## SOURCE EXTRACT
|  | List of years in poetry | (table) |

= 1863 in poetry =

Nationality words link to articles with information on the nation's poetry or literature (for instance, Irish or France).

==Events==
- January 1 - American essayist and poet Ralph Waldo Emerson commemorates today's Emancipation Proclamation by composing "Boston Hymn" and surprising a crowd of 3,000 with its debut reading at Boston Music Hall.
- May 17 - Intimist poet Rosalía de Castro publishes her first collection in Galician, Cantares gallegos ("Galician Songs"), commemorated every year as the Día das Letras Galegas ("Galician Literature Day"), an official holiday of the Autonomous Community of Galicia in Spain.

==Works published in English==

===United Kingdom===
- Elizabeth Barrett Browning, The Greek Christian Poets and the English Poets, essays first published in the Athenaeum 1842 and revised before the author's death; posthumous
- Robert Browning, Poetical Works, a mix of poems from Dramatic Lyrics 1842, Dramatic Romances and Lyrics 1845, and Men and Women 1855 (see also Poetical Works 1868)
- Jean Ingelow, Poems (23 editions by 1880; see also Poems 1880, Poems: Third Series 1885)
- Walter Savage Landor, Heroic Idyls with Additional Poems, the author's last published book
- Coventry Patmore, The Victories of Love, Volume 4 of The Angel in the House, first edition in the United Kingdom; first published in Macmillan's Magazine September–November 1861 (see also The Betrothal 1854, The Espousals 1856, Faithful for Ever 1860)
- Menella Bute Smedley, published anonymously, The Story of Queen Isabel, and Other Verses

===Other in English===
- Thomas Bailey Aldrich, Poems, United States
- Henry Wadsworth Longfellow, Tales of a Wayside Inn, including "Paul Revere's Ride" (1861), United States

==Works published in other languages==
- János Arany, The Bards of Wales (A walesi bárdok), Hungarian (written 1857)
- Rosalía de Castro:
  - Cantares gallegos ("Galician Songs"), her first collection of poetry in Galician (see also "Events" section, above)

## DATA EXTRACT
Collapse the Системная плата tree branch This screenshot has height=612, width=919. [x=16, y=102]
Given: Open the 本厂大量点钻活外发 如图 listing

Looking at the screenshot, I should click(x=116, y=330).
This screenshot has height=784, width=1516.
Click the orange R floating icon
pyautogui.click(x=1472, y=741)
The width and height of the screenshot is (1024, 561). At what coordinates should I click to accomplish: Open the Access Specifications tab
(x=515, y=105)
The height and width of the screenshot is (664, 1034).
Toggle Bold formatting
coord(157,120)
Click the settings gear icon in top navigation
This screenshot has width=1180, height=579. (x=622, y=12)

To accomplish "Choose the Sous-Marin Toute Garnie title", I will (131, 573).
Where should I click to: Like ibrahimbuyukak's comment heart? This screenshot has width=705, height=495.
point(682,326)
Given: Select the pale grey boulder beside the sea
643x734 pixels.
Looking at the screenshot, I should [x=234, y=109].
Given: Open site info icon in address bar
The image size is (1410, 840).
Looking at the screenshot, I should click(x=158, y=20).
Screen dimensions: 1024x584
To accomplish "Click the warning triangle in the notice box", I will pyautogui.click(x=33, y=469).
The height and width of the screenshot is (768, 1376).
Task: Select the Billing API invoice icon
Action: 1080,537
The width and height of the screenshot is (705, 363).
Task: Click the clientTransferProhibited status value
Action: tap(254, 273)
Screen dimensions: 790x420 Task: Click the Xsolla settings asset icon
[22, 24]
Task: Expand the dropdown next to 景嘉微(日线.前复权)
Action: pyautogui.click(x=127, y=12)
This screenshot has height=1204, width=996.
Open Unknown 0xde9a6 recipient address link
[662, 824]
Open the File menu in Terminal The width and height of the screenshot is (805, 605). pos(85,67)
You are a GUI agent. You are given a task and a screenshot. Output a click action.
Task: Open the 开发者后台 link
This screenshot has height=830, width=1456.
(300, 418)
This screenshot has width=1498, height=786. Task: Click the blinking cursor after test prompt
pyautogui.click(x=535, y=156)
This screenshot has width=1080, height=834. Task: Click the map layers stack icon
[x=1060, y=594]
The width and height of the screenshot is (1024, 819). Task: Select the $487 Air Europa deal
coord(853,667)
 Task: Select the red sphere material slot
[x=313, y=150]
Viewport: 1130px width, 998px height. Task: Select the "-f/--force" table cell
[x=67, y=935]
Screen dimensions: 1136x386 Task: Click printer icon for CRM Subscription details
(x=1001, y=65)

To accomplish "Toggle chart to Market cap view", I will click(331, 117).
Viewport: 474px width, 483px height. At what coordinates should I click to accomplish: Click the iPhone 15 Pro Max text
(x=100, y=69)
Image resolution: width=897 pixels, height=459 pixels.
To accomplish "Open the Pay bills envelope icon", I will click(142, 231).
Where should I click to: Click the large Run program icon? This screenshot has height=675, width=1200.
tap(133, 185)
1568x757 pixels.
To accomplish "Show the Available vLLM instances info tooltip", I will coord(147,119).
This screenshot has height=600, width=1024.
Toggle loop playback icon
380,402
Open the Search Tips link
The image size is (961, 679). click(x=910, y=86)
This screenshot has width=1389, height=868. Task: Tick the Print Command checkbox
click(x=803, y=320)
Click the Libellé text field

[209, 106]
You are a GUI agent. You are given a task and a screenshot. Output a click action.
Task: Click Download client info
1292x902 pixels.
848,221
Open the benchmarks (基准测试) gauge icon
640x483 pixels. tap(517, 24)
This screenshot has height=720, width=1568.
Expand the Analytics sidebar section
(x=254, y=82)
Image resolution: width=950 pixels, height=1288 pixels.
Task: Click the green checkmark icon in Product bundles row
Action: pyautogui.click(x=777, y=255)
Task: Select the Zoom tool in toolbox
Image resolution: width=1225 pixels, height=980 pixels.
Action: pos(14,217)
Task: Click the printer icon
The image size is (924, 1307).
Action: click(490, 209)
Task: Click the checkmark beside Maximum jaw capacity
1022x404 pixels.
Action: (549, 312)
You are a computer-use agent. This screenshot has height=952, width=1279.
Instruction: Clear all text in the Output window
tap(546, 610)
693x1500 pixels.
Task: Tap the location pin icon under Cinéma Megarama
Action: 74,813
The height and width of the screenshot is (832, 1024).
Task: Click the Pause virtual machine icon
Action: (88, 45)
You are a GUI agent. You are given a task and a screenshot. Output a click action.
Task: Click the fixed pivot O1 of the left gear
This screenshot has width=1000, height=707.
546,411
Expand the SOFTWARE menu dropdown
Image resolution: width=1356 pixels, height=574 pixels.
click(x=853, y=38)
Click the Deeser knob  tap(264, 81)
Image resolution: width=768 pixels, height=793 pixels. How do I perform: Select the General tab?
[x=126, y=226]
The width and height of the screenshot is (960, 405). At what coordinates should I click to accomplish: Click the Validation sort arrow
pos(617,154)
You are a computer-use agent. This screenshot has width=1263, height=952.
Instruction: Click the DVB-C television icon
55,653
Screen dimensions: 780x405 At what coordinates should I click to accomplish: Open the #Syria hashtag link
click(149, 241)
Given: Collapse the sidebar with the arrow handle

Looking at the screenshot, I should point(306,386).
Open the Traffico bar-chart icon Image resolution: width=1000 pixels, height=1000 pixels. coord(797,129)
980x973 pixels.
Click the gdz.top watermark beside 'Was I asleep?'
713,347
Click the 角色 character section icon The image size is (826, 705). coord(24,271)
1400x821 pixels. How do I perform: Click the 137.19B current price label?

## PROBLEMS TO WORK ON
**a)** Name every poet listed under the United Kingdom heading in the 1863 poetry list.
**b)** In the records, from the line with "Open the benchmarks (基准测试) gauge icon" up to and including the line with "Action: (88, 45)", substitute "scanner" for "printer" and reproduce those lines with nothing else changed.

## FINAL ANSWERS
**a)**
- Elizabeth Barrett Browning
- Robert Browning
- Jean Ingelow
- Walter Savage Landor
- Coventry Patmore
- Menella Bute Smedley

**b)**
Open the benchmarks (基准测试) gauge icon
640x483 pixels. tap(517, 24)
This screenshot has height=720, width=1568.
Expand the Analytics sidebar section
(x=254, y=82)
Image resolution: width=950 pixels, height=1288 pixels.
Task: Click the green checkmark icon in Product bundles row
Action: pyautogui.click(x=777, y=255)
Task: Select the Zoom tool in toolbox
Image resolution: width=1225 pixels, height=980 pixels.
Action: pos(14,217)
Task: Click the scanner icon
The image size is (924, 1307).
Action: click(490, 209)
Task: Click the checkmark beside Maximum jaw capacity
1022x404 pixels.
Action: (549, 312)
You are a computer-use agent. This screenshot has height=952, width=1279.
Instruction: Clear all text in the Output window
tap(546, 610)
693x1500 pixels.
Task: Tap the location pin icon under Cinéma Megarama
Action: 74,813
The height and width of the screenshot is (832, 1024).
Task: Click the Pause virtual machine icon
Action: (88, 45)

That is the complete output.